[poppler] PDF saving support

Julien Rebetez julien at fhtagn.net
Mon Dec 31 08:24:24 PST 2007


Hi,

Sorry for the long response delay, I've had no time to work on Poppler 
lately.
I made some modifications to the patches to fix some of the problems
and to make them apply against latest poppler's HEAD.
Also, in the first mail, I forgot to include the first patch.


Jeff Muizelaar wrote:
>
> Out of curiosity, how hard would it be to OS X Leopard style pdf
> modifications (reorder and omit pages, merge pdf's) on top of this code?
>   
 From what I know, to reorder pages, you just need to make some changes in
the page tree. As the page tree nodes are just PDF object, they can be
updated and saved with this patch as any other object. So this shouldn't be
too difficult I think.

I'm not sure what you mean by merging, but I think you want to take the 
pages
from 2 documents and combine them in only 1 document.
The problem that will arise here is that some objects will have the same 
numbers.
A solution would be to open the first PDF, modify its objects numbers so
they are no free objects in the range [0,last object]. Then, open the 
second PDF,
modify the objects numbers so they use the range [last object,65535]. 
After that,
we can start to move the pages around from the second PDF in the first one.
Well, I think we might encounter some other problems, but we could give 
it a try.

> Yep, this works well.
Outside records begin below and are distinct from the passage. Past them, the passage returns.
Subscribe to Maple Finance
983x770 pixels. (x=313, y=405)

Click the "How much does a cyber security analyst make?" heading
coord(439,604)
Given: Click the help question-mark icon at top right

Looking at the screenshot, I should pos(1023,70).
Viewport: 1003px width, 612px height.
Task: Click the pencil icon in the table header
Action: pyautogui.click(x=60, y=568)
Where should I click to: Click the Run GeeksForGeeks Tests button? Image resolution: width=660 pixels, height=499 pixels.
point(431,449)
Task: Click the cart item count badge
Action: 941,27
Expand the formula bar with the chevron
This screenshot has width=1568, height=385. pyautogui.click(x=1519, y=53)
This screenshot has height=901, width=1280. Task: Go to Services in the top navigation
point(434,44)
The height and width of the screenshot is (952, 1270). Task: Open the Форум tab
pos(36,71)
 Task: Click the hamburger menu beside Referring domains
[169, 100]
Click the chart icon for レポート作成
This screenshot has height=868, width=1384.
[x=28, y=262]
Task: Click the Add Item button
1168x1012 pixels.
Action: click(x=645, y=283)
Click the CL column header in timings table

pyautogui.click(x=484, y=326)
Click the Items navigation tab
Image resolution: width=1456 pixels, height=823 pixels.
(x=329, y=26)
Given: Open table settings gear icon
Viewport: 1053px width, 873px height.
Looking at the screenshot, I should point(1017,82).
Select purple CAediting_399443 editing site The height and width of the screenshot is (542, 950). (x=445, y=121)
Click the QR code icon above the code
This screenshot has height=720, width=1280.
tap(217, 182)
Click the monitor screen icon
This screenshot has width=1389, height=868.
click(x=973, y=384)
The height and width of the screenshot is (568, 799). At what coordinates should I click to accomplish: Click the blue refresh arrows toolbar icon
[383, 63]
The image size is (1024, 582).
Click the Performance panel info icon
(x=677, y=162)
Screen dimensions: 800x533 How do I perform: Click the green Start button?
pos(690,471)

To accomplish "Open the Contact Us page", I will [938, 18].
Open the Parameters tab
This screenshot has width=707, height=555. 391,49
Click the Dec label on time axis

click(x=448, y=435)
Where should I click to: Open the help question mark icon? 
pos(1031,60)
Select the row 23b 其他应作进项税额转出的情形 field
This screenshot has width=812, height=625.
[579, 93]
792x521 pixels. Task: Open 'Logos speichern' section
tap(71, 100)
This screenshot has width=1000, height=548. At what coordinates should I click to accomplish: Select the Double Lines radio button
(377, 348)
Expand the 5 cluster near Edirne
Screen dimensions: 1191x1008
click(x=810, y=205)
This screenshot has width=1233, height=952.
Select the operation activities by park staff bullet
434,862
Also, if you haven't tried it out yet, stgit is
> very good at managing and modifying patch sets like this. I'd recommend
> giving it a try.
>   
Thanks for the info.

>> >From 08391ecc731dc904f42b4566841f4dbae4bbd4c2 Mon Sep 17 00:00:00 2001
>> From: Julien Rebetez <julien at fhtagn.net>
>> Date: Thu, 25 Oct 2007 22:32:43 +0300
>> Subject: [PATCH] Adds the ability to save PDF using either incremental update or by
>> rewriting completly the PDF.
>> ---
>>  poppler/PDFDoc.cc |  382 ++++++++++++++++++++++++++++++++++++++++++++++++++++-
>>  poppler/PDFDoc.h  |   18 +++-
>>  2 files changed, 394 insertions(+), 6 deletions(-)
>>
>> diff --git a/poppler/PDFDoc.cc b/poppler/PDFDoc.cc
>> index 78fbea2..58cb81a 100644
>> --- a/poppler/PDFDoc.cc
>> +++ b/poppler/PDFDoc.cc
>> @@ -34,6 +34,7 @@
>>  #include "Lexer.h"
>>  #include "Parser.h"
>>  #include "SecurityHandler.h"
>> +#include "Decrypt.h"
>>  #ifndef DISABLE_OUTLINE
>>  #include "Outline.h"
>>  #endif
>> @@ -435,19 +436,390 @@ GBool PDFDoc::isLinearized() {
>>    return lin;
>>  }
>>  
>> -GBool PDFDoc::saveAs(GooString *name) {
>> +GBool PDFDoc::saveAs(GooString *name, PDFWriteMode mode) {
>>    FILE *f;
>> -  int c;
>> +  OutStream *outStr;
>>  
>>    if (!(f = fopen(name->getCString(), "wb"))) {
>>      error(-1, "Couldn't open file '%s'", name->getCString());
>>      return gFalse;
>>    }
>> +  outStr = new FileOutStream(f,0);
>> +
>> +  if (mode == writeForceRewrite) {
>> +    saveCompleteRewrite(outStr);
>> +  } else if (mode == writeForceIncremental) {
>> +    saveIncrementalUpdate(outStr); 
>> +  } else { // let poppler decide
>> +    // find if we have updated objects
>> +    GBool updated = gFalse;
>> +    for(int i=0; i<xref->getNumObjects(); i++) {
>> +      // We don't take null and none objects into account
>>     
> Why?
>   
Mmmh, this is a bit cryptic.It's because the 'obj' field
of an XRefEntry is set to something else than none or null only
if this entry has been updated. But I added a field 'updated' to
XRefEntry so it's more obvious :-)


>   
> How well does PDFDoc::saveCompleteRewrite work? i.e. given an arbitrary
> pdf, what are the chances that it won't produce something good?
>   
I don't really know, it's working fine with the PDF I have, but it probably
needs some more testing. At the moment, the rewritten PDF is much more
bigger than the original (for PDFReference16, the original is 9mo, the 
rewritten
is 21mo).
But, saveCompleteRewrite is not really needed to save informations 
filled in forms
or Annots (incremental update is enough), it's much like a "bonus" feature.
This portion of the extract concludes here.